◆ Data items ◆
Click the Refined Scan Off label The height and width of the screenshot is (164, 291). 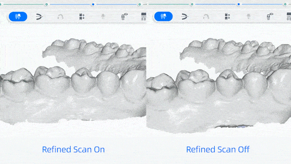[x=218, y=149]
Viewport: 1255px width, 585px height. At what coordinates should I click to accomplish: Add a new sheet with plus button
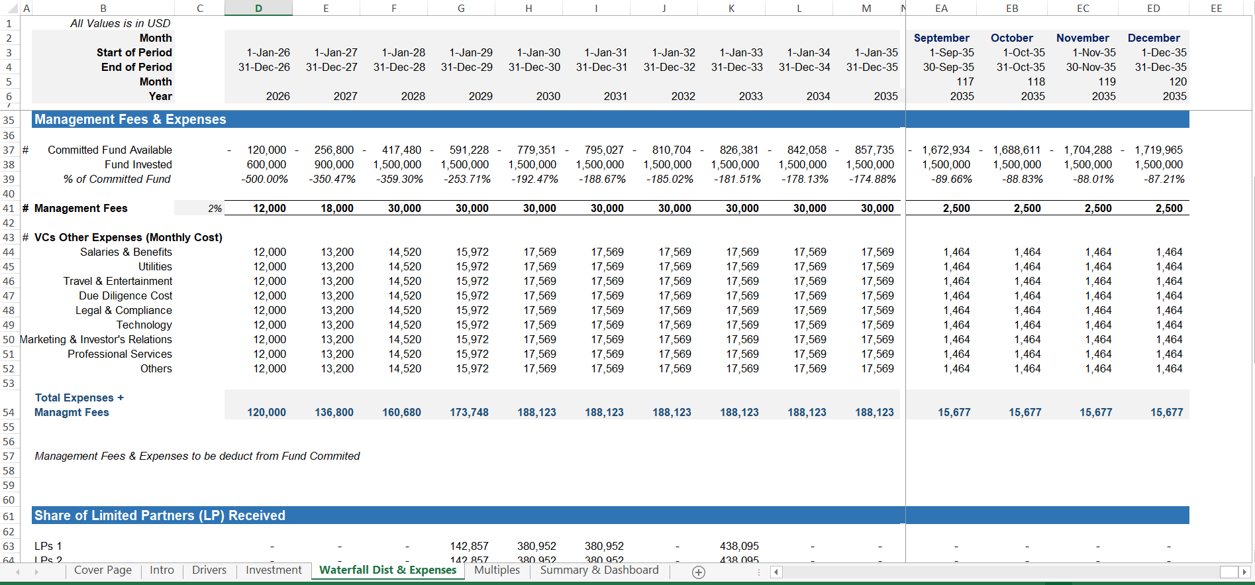coord(698,572)
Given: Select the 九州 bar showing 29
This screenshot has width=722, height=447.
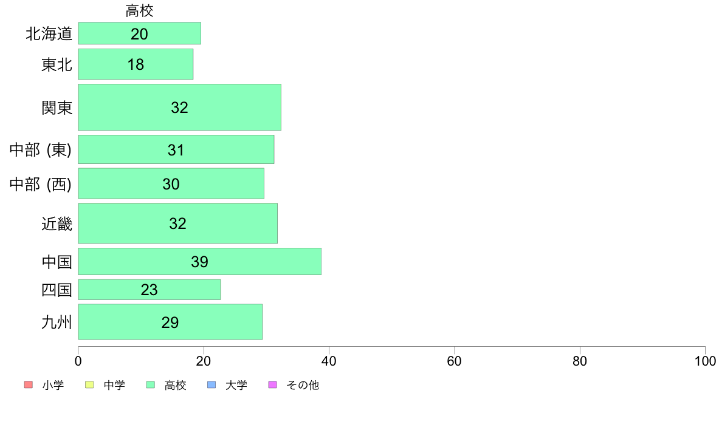Looking at the screenshot, I should pyautogui.click(x=170, y=322).
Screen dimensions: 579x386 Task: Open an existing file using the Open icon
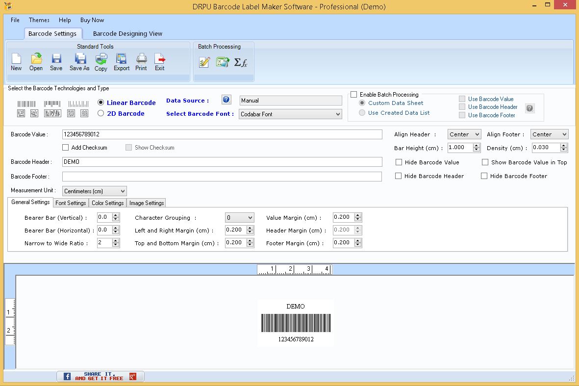36,62
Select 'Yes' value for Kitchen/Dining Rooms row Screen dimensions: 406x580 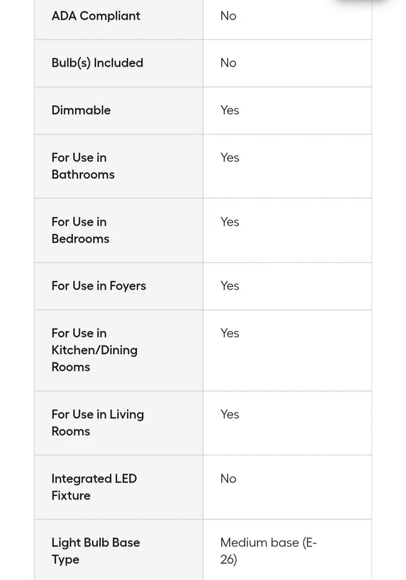click(x=230, y=333)
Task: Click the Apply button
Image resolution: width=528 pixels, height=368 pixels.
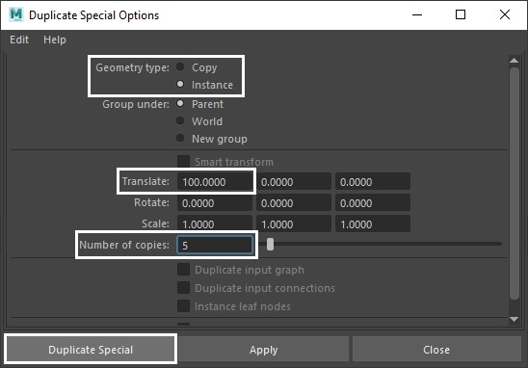Action: point(264,350)
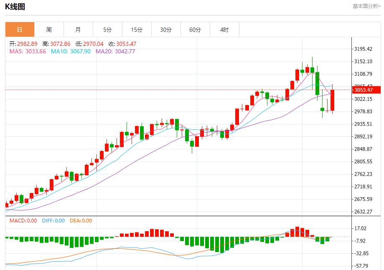The height and width of the screenshot is (270, 384).
Task: Click the MACD value label
Action: pyautogui.click(x=23, y=221)
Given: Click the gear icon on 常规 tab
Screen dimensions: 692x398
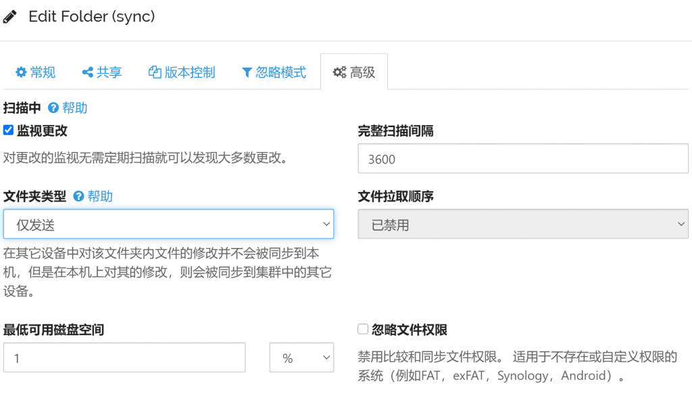Looking at the screenshot, I should click(x=21, y=72).
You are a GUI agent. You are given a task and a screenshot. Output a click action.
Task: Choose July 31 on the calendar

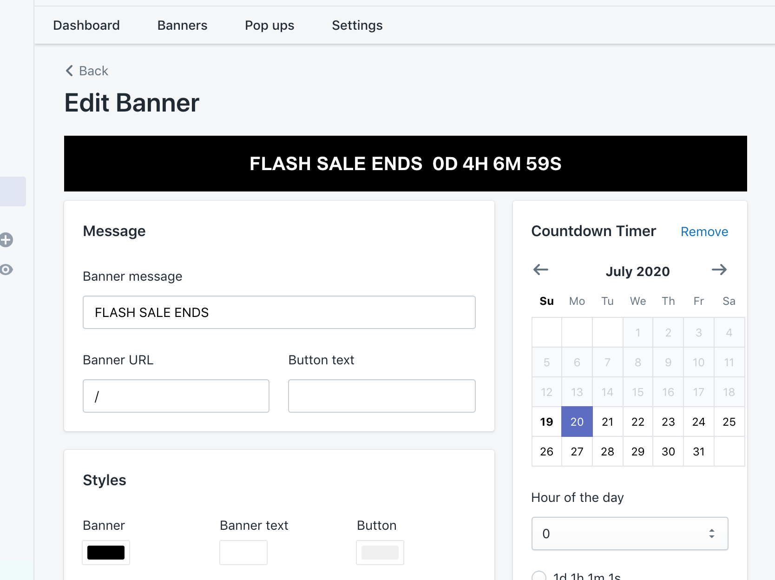(x=698, y=452)
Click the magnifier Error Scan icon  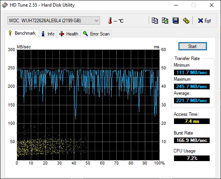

◆ Problem description ◆
Please return only the lines from the one holding "Task: Choose July 31 on the calendar" through the end of the data, both ends included; do not copy any pictures.

◆ Response box ◆
Task: Choose July 31 on the calendar

(x=698, y=452)
Click the magnifier Error Scan icon  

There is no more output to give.